Fentanyl was public enemy number one; the biggest menace since meth, but far deadlier. “Kang’s death makes that over two thousand ODs this year.”
He grimaced. “More to come, unfortunately. There’s a lot of bad product on the street right now. I showed the pills to Justin in Gang-Narc, and they’re a perfect match with the four hundred thousand rainbows they just confiscated in Inglewood.”
“Rainbows?”
“Bright cheery colors to attract the tween crowd.”
Nolan’s stomach spasmed around the chalky lemon yogurt she’d had for breakfast. “That’s disgusting … worse than disgusting—it’s evil.”
“There’s a high percentage of sociopaths in the drug realm.”
“Do they know where it’s coming from?”
“They think it’s part of a cartel dump, meant to flood the market and drive down the price.”
“Why would they cut into their bottom line?” His unreadable onyx eyes were distracting her, so she turned back to the window.
“Power grab. Cull the weak and take over their share of the action without a turf war. Or force alliances.”
“That sounds awfully sophisticated for sociopathic thugs.”
“It’s a multibillion-dollar business, and the new generation is sophisticated. The drug lords probably all have MBAs now.”
She sighed dispiritedly. “Between the cartels, overseas suppliers, and dark web drug emporiums, it’s never going to end.”
Remy tapped the window. “I’m not sure this rain will, either. I hope your crime scene isn’t getting washed away.”

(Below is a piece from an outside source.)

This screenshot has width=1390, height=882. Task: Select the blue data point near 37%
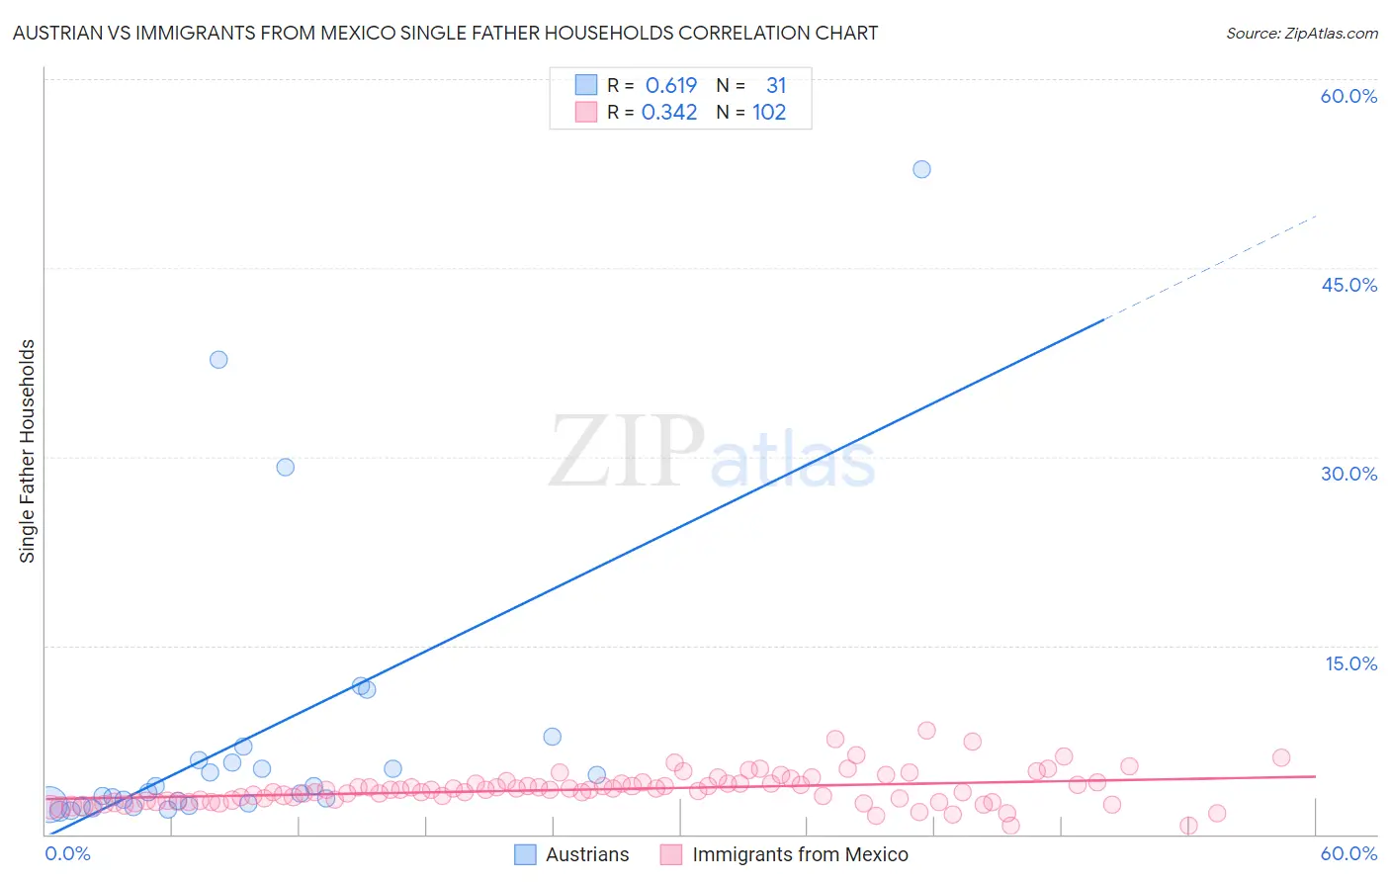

“I’m sure it’s too late to worry about that, but I have to go.” She turned, risked a glance at him, and maintained her self-possession. Good job. “I’ll call you later.”
A discreet smile lifted one corner of his mouth. “I have reservations for two at the Hotel Bel-Air at nine. If you’re free.”
“And if I don’t make it, who is my replacement?”
“You’re irreplaceable, of course, so I don’t have anyone else in mind. I imagine I’ll just eat at the bar and have a conversation with whoever is tending. Dr. Kang was a regular there, even after his fall from grace. Bartenders know more about their customers than they know about themselves.”
“I thought the case was closed.”
“Essentially, but where he acquired his stash is still a mystery I’d like to solve.”
“That’s Narc’s job, and I’m sure the Inglewood bust gave them plenty of intelligence.”
“There’s no such thing as too much intelligence. And I’d like to be an asset, small as my contribution may be.” He shrugged nonchalantly. “I might enjoy a change of scenery at some point, and Narc would be my first choice if I were to transfer to another division. Take care, Maggie. See you later, I hope.”
She watched him saunter away, stunned by his illusory bomb-drop. Remy had been thinking about their situation, too, and he was way ahead of her, making plans. She didn’t know why it surprised her. Thrilled her. Terrified her.